Thanks for reporting this bug! Unfortunately thats a difficult one to fix...

JohannesKaufmann commented 1 year ago

Thanks again for reporting this bug!

Turns out the V2 of this library (that I am currently working on) also had this problem. But after another major rewrite of V2 it finally works:

package main

import "fmt"

func main() {
    for true  {
        fmt.Printf("xxxxx。\\n");
    }
}

Thanks for letting me know! That was really helpful taking that into consideration!
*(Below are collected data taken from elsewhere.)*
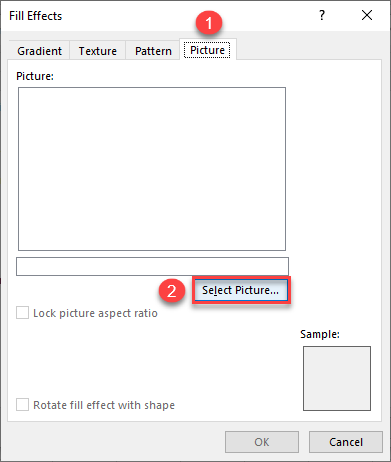The width and height of the screenshot is (391, 462).
Task: Close the Fill Effects dialog
Action: click(367, 15)
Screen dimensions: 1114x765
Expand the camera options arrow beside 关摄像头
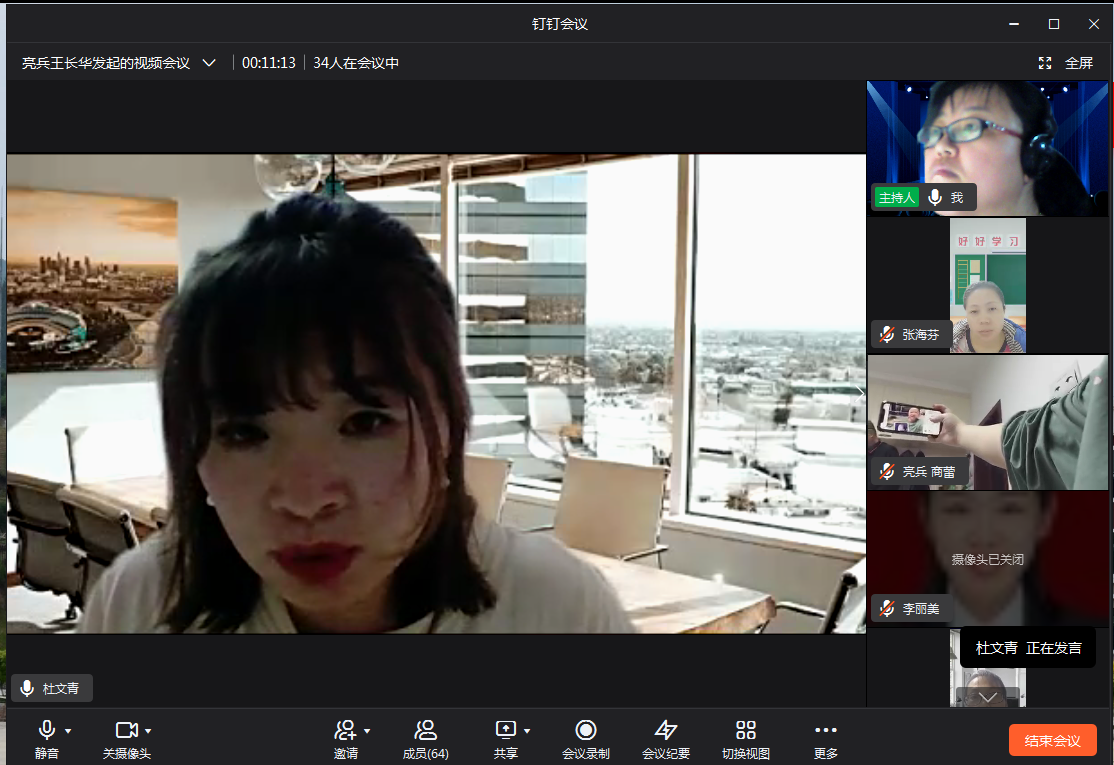pos(148,731)
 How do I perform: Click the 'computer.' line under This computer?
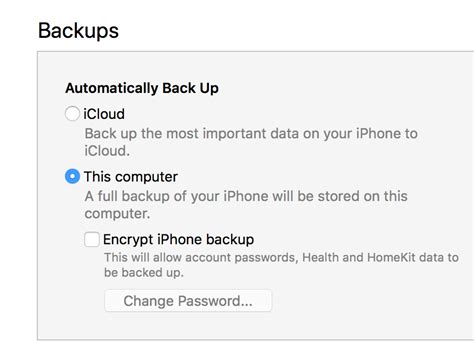tap(117, 214)
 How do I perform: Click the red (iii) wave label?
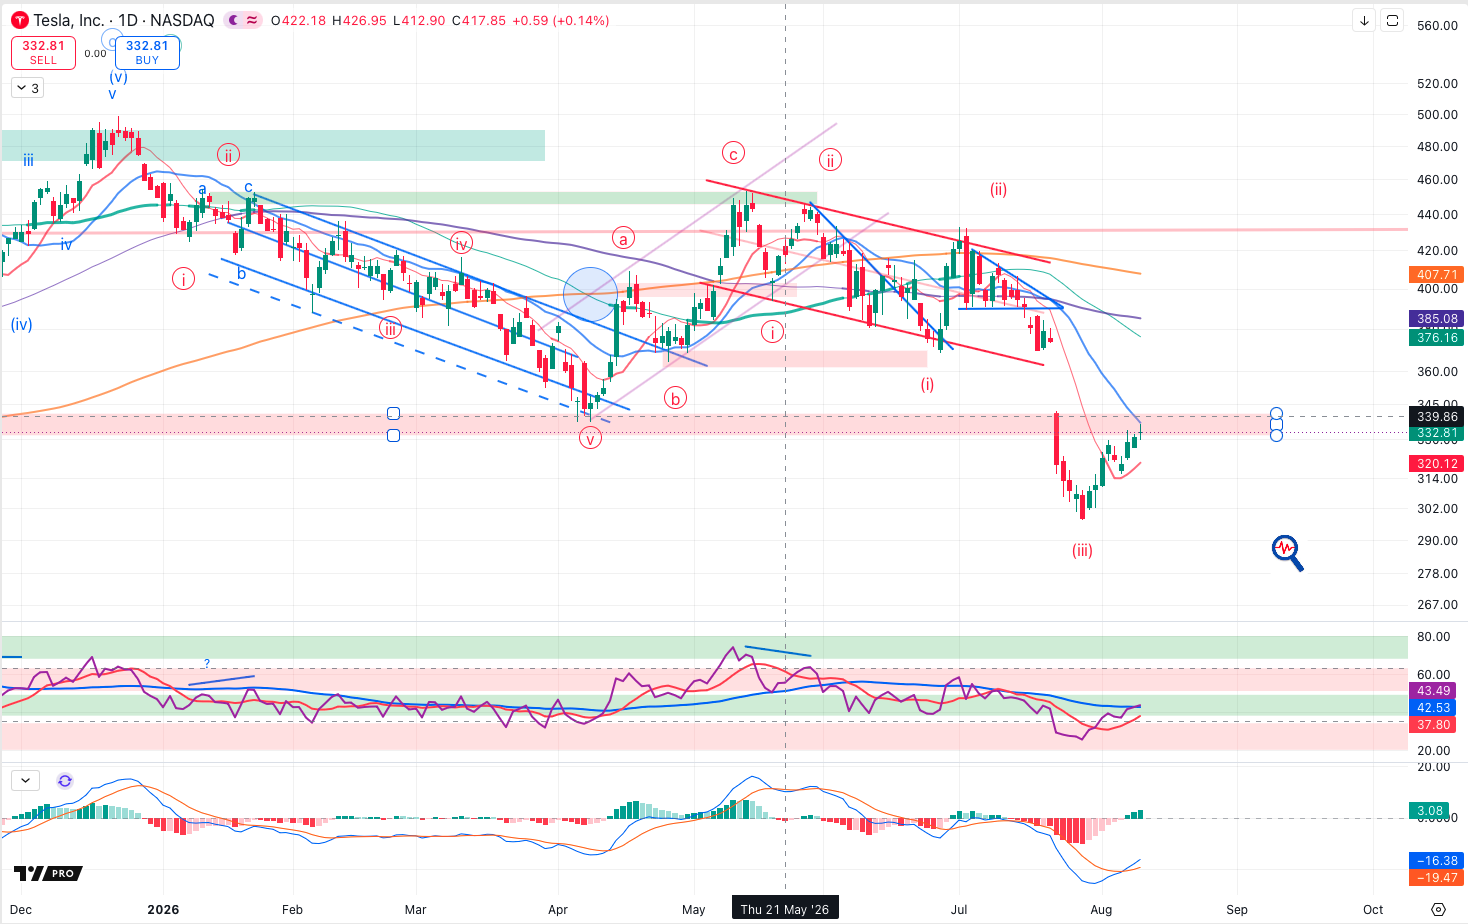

The V2 is not ready to be published though. That is going to take more time... So I am keeping this issue open until then.

JohannesKaufmann commented 2 months ago

On the "v2" branch are a lot of improvements — including a fix to this bug.

It is still experimental but feel free to give it a try. Happy to hear about your experience 😊

I am going to close this issue. If you find anything with the new version, please open a new issue!